Nachdem man die lockere Kabelverbindung befestigt hatte, seien Messsignale schneller durch die Elektronik des Versuchs geflossen, berichten Insider. Das könne den Vorsprung von 60 Milliardstel Sekunden mehr als wettmachen, um den die Neutrinos schneller als ein Lichtstrahl zwischen Genf und dem Gran Sasso unterwegs zu sein schienen.

"Die ganze Kollaboration tippt darauf, dass sich nach der Korrektur der Fehler der gemessene Effekt deutlich abschwächt", sagt die am Opera-Experiment beteiligte Hamburger Physikerin Caren Hagner. Im Herbst 2011 hatte sie ihre Unterschrift auf der ersten Veröffentlichung der merkwürdigen Neutrino-Messungen verweigert. Im November stimmte sie schließlich zu, sagt heute jedoch, die Veröffentlichung der Daten sei verfrüht gewesen. "Man hat den Aufbau zwar penibel überprüft, aber eben nicht zwei Mal oder drei Mal", bedauert Hagner.

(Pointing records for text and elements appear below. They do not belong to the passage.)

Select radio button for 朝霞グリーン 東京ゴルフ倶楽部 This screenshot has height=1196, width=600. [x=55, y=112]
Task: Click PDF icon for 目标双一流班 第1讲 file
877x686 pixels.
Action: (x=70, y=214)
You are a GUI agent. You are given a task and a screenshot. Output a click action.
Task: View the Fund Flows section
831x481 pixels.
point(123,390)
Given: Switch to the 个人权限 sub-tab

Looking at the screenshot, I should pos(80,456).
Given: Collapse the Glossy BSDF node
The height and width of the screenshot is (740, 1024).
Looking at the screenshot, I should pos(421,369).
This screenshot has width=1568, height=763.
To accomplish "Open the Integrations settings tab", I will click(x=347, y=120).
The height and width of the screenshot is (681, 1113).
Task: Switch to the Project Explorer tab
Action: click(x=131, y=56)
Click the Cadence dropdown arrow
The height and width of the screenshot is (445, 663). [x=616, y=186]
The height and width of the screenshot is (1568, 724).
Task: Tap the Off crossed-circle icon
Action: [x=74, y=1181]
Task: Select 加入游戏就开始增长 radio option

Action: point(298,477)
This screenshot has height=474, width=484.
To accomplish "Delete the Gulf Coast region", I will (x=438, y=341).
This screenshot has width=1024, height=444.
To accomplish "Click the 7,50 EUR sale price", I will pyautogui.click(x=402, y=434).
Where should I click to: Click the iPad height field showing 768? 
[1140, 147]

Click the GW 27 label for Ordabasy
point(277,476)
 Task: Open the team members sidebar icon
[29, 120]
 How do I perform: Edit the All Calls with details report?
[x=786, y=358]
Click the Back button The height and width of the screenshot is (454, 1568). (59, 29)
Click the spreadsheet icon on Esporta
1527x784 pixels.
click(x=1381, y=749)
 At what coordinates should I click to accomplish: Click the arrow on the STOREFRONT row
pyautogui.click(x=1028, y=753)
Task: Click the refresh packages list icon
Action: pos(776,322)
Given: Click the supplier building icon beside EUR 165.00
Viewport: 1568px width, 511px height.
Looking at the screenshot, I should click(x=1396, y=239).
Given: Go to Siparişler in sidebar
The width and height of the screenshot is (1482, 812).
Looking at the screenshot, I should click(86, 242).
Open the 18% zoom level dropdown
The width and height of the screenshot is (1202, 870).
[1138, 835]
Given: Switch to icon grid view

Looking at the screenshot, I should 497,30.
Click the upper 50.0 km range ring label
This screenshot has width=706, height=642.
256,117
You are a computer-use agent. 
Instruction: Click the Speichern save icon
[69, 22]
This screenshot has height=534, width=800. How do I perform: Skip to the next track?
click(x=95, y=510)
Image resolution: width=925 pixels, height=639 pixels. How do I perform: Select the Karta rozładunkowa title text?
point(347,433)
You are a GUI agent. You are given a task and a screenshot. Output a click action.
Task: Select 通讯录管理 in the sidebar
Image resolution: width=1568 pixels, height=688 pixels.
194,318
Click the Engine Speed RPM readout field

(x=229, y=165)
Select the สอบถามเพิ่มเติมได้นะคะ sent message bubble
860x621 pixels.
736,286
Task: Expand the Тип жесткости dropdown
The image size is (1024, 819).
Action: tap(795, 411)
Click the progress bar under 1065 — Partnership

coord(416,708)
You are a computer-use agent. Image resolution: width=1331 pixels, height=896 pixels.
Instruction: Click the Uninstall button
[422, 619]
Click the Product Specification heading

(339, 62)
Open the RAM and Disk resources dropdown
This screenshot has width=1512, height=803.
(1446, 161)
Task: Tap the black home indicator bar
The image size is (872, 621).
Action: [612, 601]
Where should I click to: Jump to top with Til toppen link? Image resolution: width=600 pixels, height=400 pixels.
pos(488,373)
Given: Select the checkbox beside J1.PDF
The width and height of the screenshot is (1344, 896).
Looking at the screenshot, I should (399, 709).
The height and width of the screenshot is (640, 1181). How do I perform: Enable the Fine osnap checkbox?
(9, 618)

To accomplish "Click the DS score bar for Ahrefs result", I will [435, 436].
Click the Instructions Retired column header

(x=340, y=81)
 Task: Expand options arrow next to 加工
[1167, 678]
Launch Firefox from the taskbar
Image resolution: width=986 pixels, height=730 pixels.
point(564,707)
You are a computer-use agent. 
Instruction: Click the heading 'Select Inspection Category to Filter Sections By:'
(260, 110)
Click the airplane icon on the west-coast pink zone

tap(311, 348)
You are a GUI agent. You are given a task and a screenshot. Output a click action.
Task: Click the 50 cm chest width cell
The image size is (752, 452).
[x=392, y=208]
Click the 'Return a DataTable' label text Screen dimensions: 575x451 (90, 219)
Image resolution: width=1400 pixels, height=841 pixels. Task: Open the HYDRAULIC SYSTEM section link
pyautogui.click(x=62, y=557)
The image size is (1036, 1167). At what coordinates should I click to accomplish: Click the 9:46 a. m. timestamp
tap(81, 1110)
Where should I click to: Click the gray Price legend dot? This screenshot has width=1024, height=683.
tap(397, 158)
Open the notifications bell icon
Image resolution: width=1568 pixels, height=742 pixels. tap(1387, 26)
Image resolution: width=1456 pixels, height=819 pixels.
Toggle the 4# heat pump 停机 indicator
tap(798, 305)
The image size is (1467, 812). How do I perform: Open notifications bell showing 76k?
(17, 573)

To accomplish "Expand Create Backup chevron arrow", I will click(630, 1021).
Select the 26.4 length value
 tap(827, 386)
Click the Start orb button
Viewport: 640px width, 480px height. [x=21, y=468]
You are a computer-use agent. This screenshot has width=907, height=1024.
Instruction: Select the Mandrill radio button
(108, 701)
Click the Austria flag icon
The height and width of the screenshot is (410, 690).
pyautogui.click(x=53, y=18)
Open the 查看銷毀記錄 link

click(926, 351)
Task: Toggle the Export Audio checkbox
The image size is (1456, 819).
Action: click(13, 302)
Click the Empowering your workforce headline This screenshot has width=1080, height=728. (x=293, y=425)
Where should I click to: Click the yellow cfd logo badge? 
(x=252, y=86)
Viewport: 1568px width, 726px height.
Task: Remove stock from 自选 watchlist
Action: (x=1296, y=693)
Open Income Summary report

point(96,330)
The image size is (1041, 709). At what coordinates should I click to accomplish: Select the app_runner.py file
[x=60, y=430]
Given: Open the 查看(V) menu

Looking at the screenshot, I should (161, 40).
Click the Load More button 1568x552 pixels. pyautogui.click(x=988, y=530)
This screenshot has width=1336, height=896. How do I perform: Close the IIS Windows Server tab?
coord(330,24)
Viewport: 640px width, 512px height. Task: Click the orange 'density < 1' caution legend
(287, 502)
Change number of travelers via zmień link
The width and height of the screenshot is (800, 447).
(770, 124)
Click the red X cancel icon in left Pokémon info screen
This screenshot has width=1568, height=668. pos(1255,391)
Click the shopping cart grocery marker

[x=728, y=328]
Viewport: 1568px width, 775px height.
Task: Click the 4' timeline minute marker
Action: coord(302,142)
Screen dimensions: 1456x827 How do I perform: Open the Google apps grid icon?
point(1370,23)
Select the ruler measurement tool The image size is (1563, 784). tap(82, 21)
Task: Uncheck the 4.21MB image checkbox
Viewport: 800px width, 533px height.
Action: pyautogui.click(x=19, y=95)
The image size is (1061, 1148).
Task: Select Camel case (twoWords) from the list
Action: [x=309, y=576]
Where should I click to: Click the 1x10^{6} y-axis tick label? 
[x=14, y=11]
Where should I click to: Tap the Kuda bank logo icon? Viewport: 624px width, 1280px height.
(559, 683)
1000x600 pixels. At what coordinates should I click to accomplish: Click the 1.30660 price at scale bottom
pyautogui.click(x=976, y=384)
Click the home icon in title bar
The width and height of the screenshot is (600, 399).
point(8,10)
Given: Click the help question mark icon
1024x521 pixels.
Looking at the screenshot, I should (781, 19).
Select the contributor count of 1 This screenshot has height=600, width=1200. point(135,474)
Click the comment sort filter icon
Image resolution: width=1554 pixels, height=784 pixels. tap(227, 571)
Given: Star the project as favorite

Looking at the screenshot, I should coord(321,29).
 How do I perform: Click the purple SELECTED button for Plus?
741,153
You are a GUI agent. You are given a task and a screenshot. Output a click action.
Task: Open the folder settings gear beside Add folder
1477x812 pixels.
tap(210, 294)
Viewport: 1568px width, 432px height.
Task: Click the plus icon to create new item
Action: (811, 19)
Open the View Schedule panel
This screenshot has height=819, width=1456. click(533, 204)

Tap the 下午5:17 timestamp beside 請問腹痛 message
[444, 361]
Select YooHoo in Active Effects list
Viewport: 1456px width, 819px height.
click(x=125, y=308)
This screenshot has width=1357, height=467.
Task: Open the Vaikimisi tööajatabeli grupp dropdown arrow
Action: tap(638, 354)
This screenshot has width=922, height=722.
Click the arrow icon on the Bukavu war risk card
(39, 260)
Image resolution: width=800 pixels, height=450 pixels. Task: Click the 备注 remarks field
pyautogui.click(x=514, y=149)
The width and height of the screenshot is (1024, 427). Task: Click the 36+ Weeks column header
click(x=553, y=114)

Offenbar aufgeschreckt durch Berichte im Internet, sah sich die Leitung des Opera-Experiments am Donnerstag zu einer schriftlichen Stellungnahme veranlasst. Doch diese klingt ähnlich verquast wie die Ausflüchte eines Sportlers unter Dopingverdacht. Von zwei möglichen Fehlerquellen ist dort die Rede, wobei eine den gemessenen Effekt verstärken und die andere ihn dämpfen könne. Zwar nennt auch die Pressemitteilung die fehlerhafte Steckverbindung in der Elektronik, erklärt das jedoch nicht ausdrücklich zur Ursache der aller Wahrscheinlichkeit nach falschen Messdaten.

Man müsse nun weitere Versuchsreihen anstellen. Offenbar erwägt das Cern angesichts des allgemeinen Interesses an den Neutrino-Messungen, eine für Mai geplante Messreihe nun vorzuziehen und den Neutrino-Strahl schon bald wieder in Richtung des Gran-Sasso-Massivs zu lenken.